● **Task objective**
Rewrite the lines from the one containing "I want to click" through the end of the lines, inclusive. Replace "screenshot" with "screen image", keep everything else the same, and don't include the pictures in your answer.

● **Records to use**
☆ ☆ ☆ ☆ ☆

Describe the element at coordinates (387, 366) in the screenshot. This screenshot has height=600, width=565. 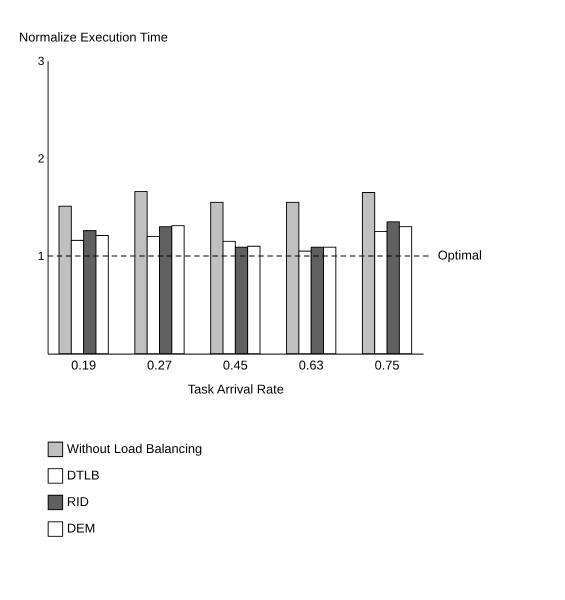
I see `x-tick-label: 0.75` at that location.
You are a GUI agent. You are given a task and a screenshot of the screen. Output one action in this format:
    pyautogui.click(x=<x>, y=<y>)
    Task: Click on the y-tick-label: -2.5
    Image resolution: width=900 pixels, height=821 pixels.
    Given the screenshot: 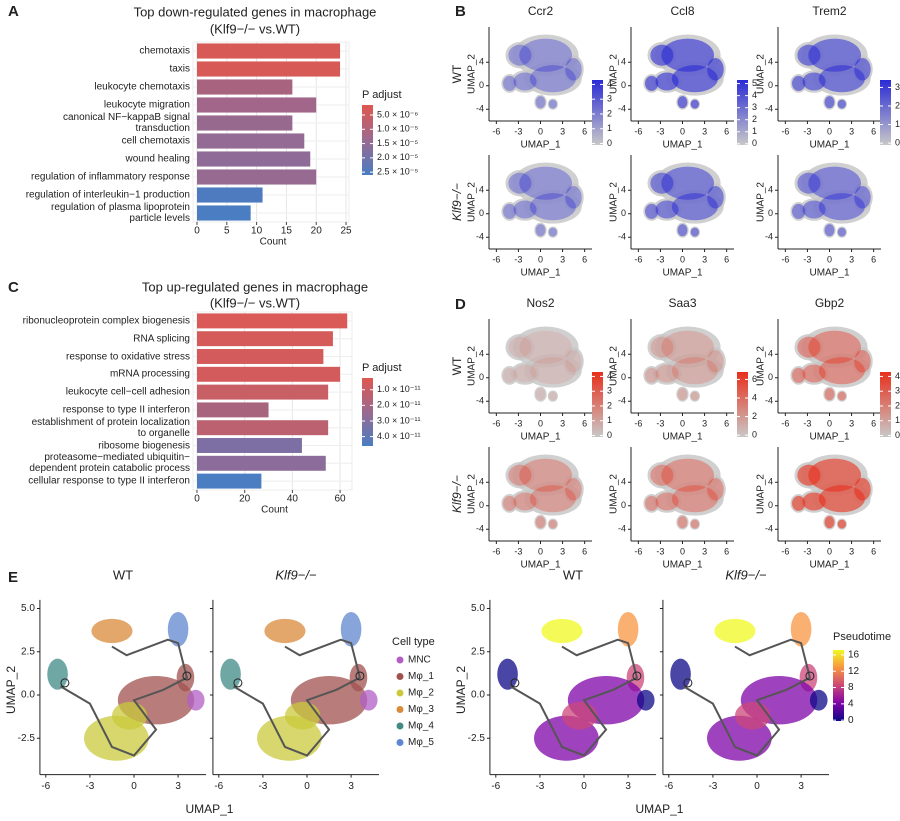 What is the action you would take?
    pyautogui.click(x=27, y=738)
    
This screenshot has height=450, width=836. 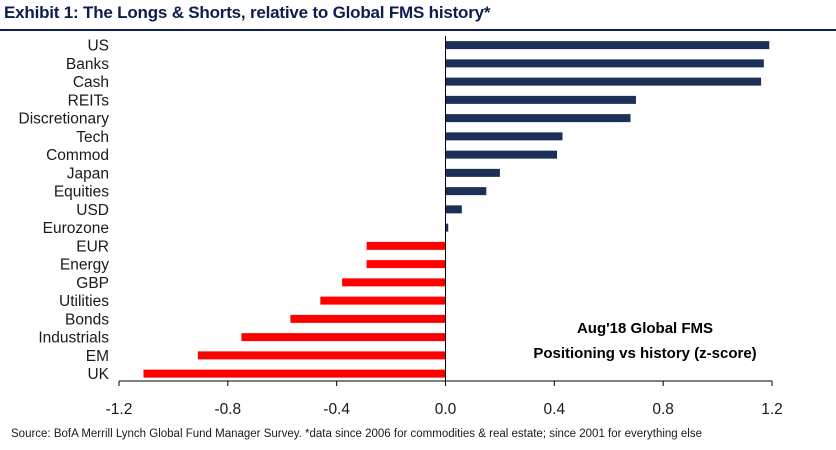 What do you see at coordinates (502, 154) in the screenshot?
I see `bar-commod` at bounding box center [502, 154].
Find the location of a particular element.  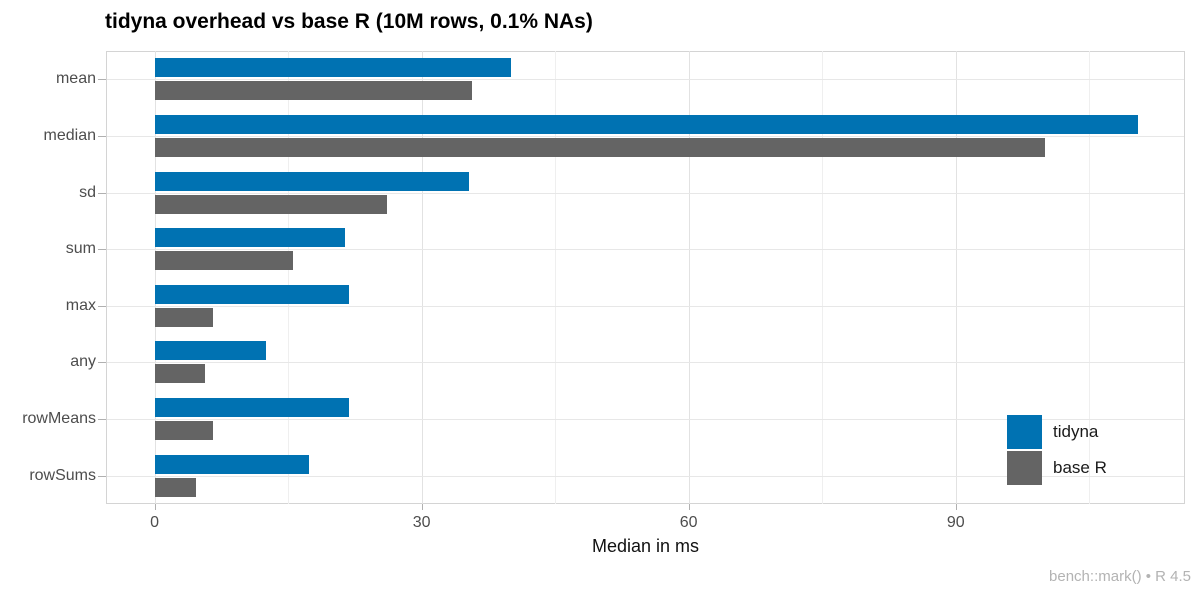

y-tick-label: sum is located at coordinates (80, 249).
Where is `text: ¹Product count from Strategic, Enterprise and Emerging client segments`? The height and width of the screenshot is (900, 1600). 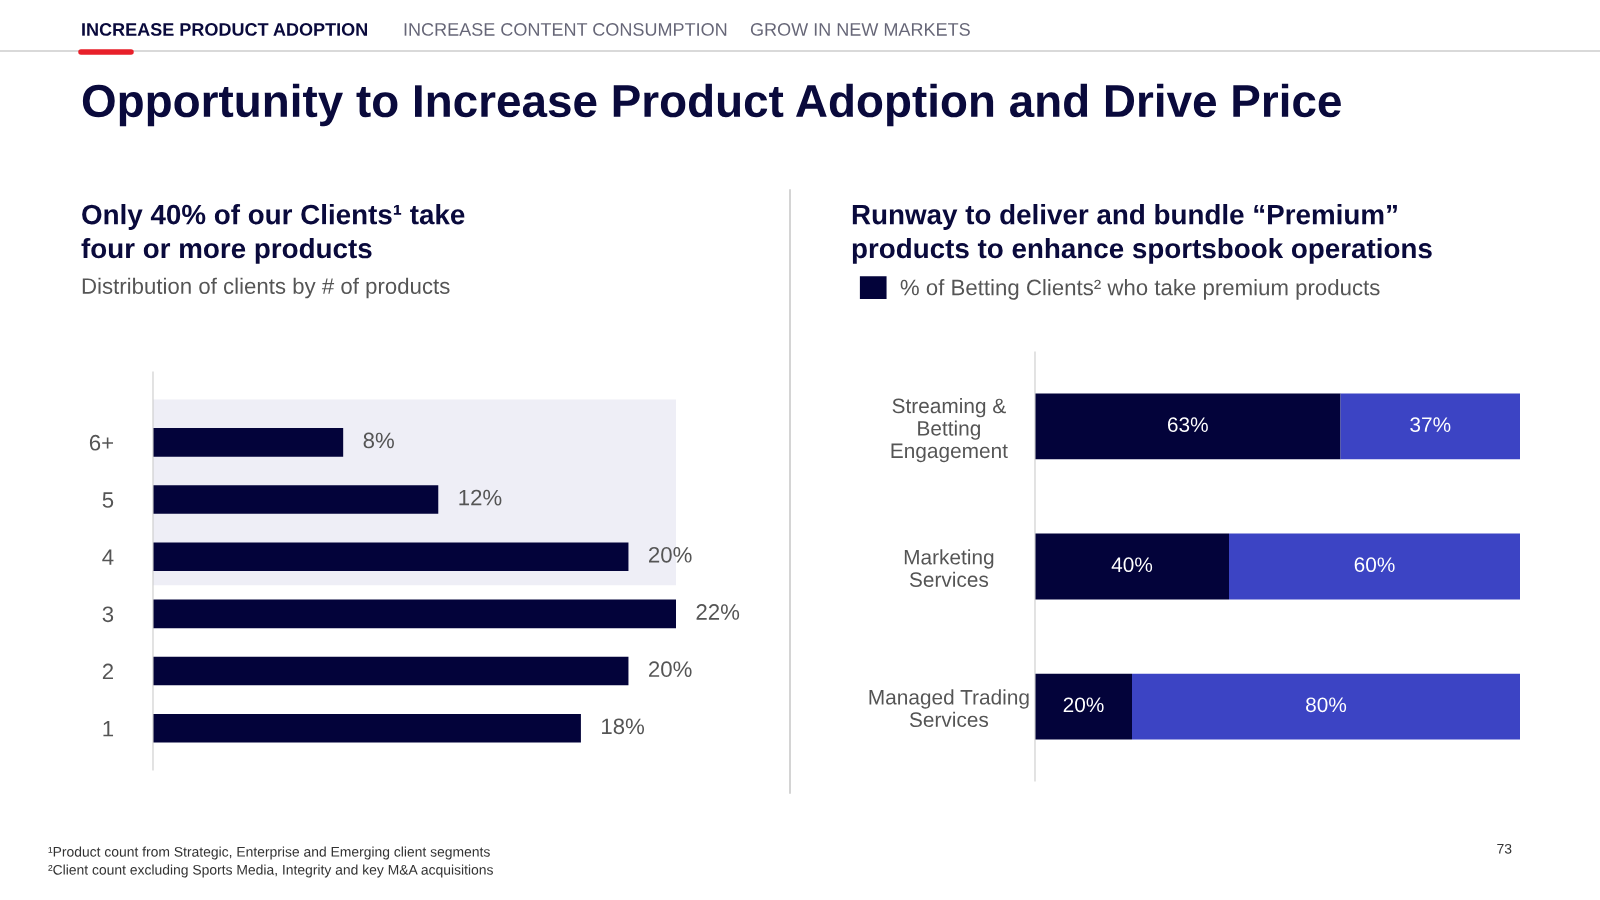 text: ¹Product count from Strategic, Enterprise and Emerging client segments is located at coordinates (269, 853).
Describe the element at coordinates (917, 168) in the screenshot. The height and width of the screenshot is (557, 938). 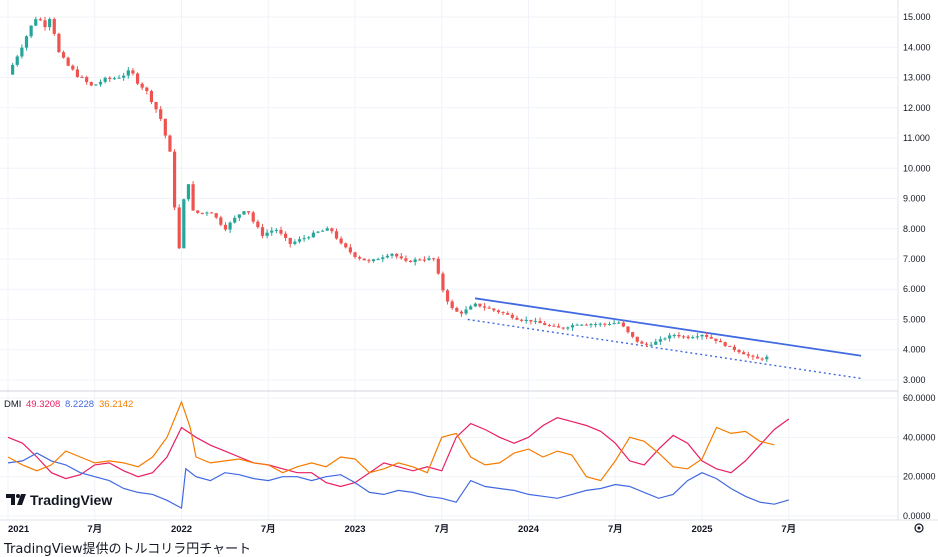
I see `price-tick-label: 10.000` at that location.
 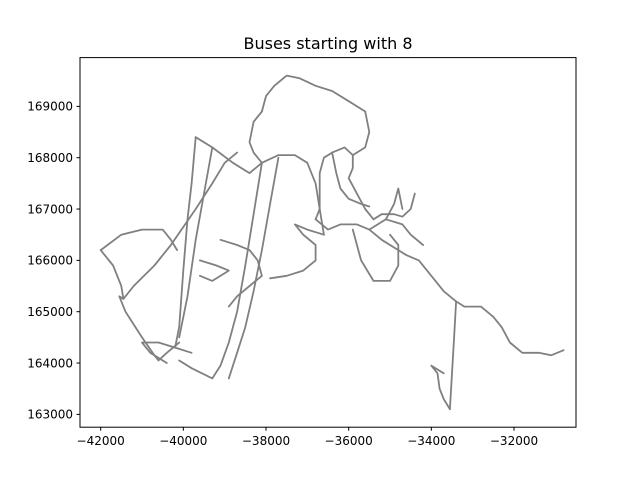 I want to click on y-tick-label: 167000, so click(x=50, y=209).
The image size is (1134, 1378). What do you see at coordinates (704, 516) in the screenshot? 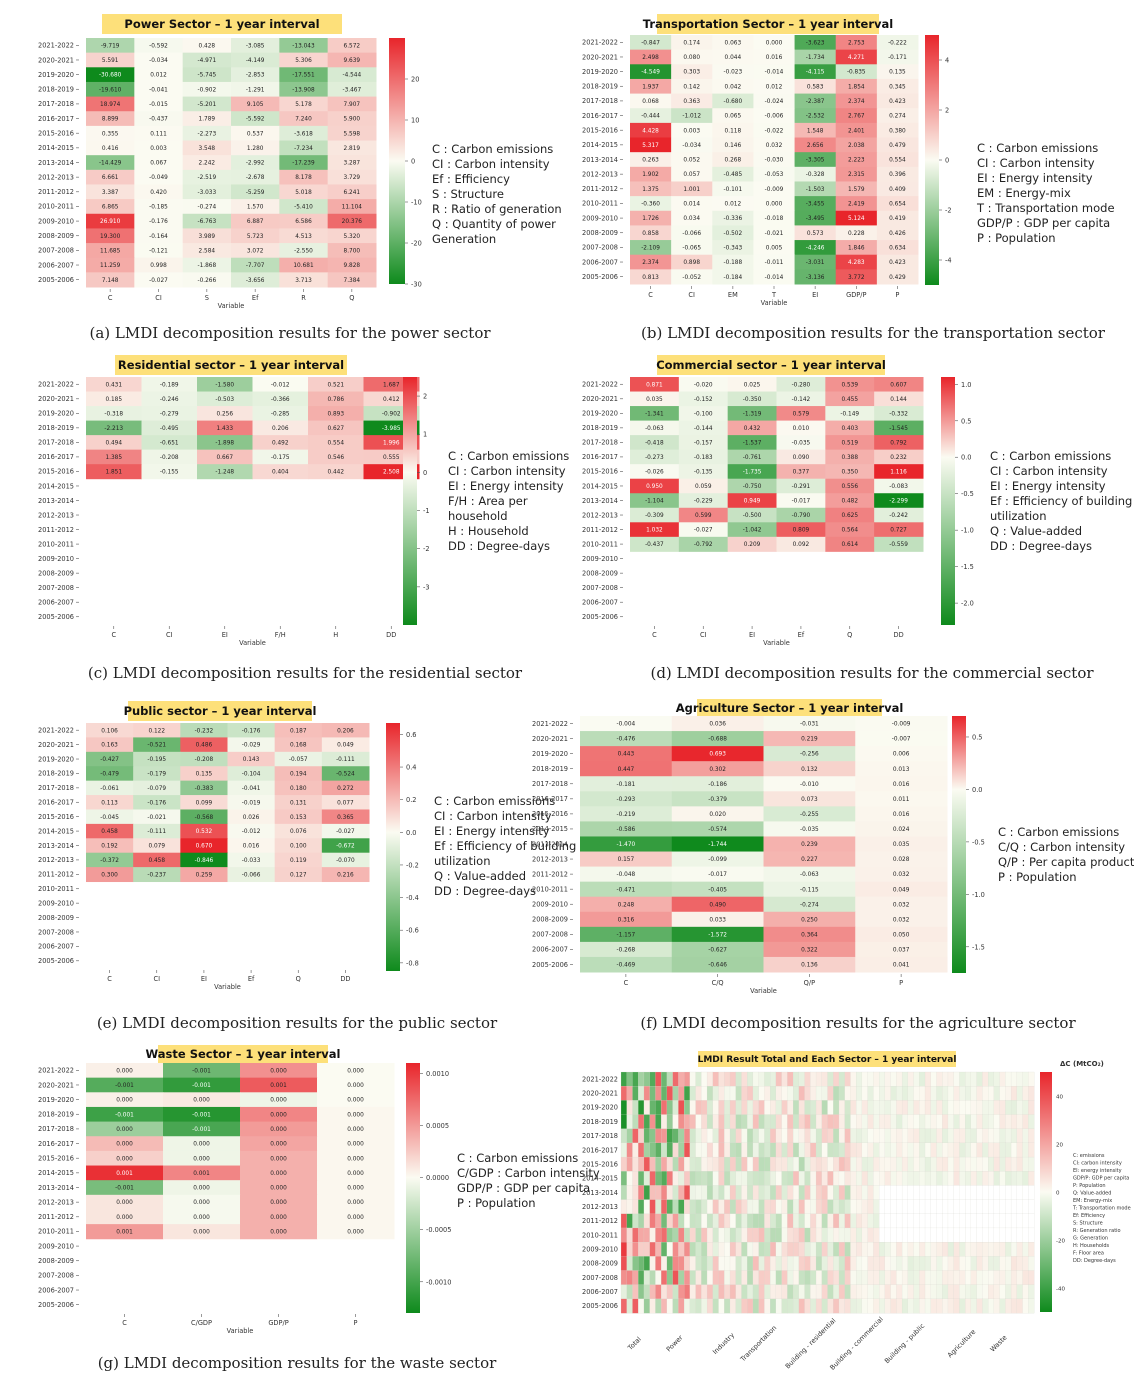
I see `cell-value: 0.599` at bounding box center [704, 516].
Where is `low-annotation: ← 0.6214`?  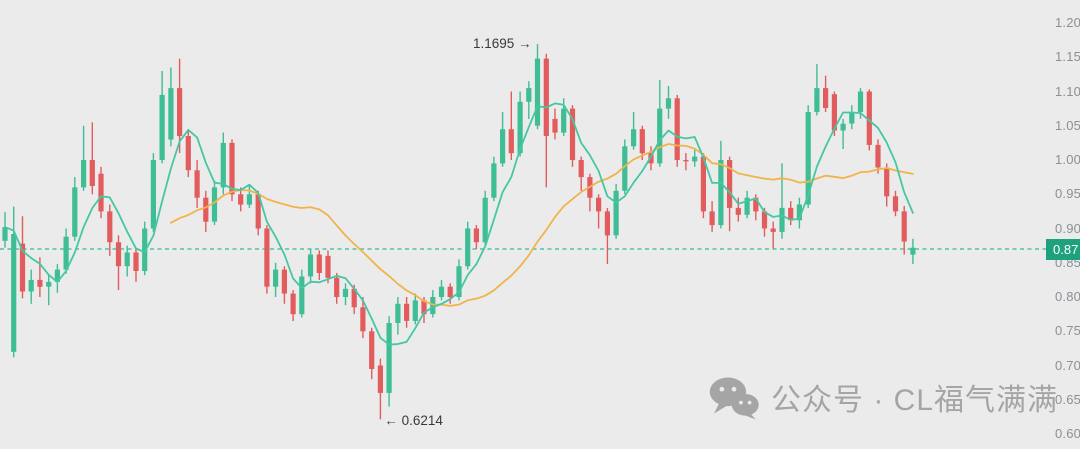
low-annotation: ← 0.6214 is located at coordinates (414, 421).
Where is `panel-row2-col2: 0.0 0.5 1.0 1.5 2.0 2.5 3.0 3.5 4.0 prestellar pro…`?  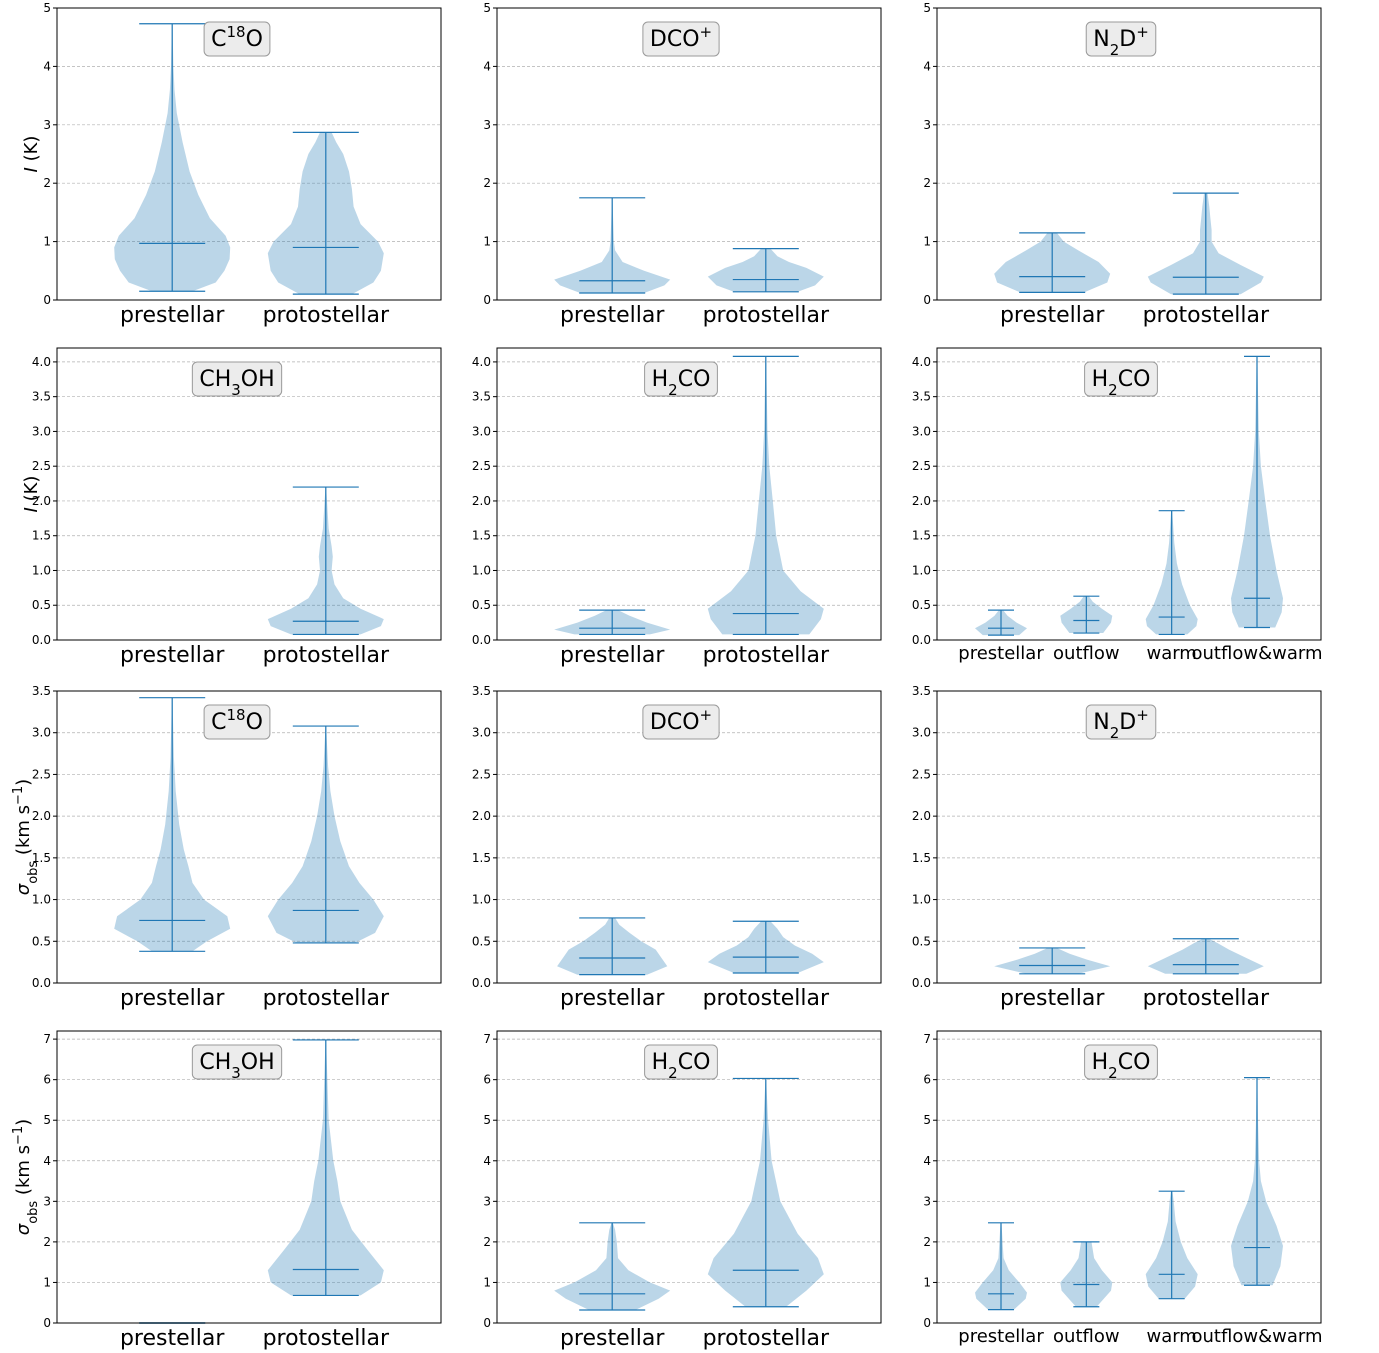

☆ ☆ ☆ ☆ ☆

● **Answer below**
  I want to click on y-tick-label: 167000, so click(x=50, y=209).
The image size is (1134, 1378). What do you see at coordinates (704, 516) in the screen image? 
I see `cell-value: 0.599` at bounding box center [704, 516].
Where is `low-annotation: ← 0.6214`?  
low-annotation: ← 0.6214 is located at coordinates (414, 421).
Where is `panel-row2-col2: 0.0 0.5 1.0 1.5 2.0 2.5 3.0 3.5 4.0 prestellar pro…`?  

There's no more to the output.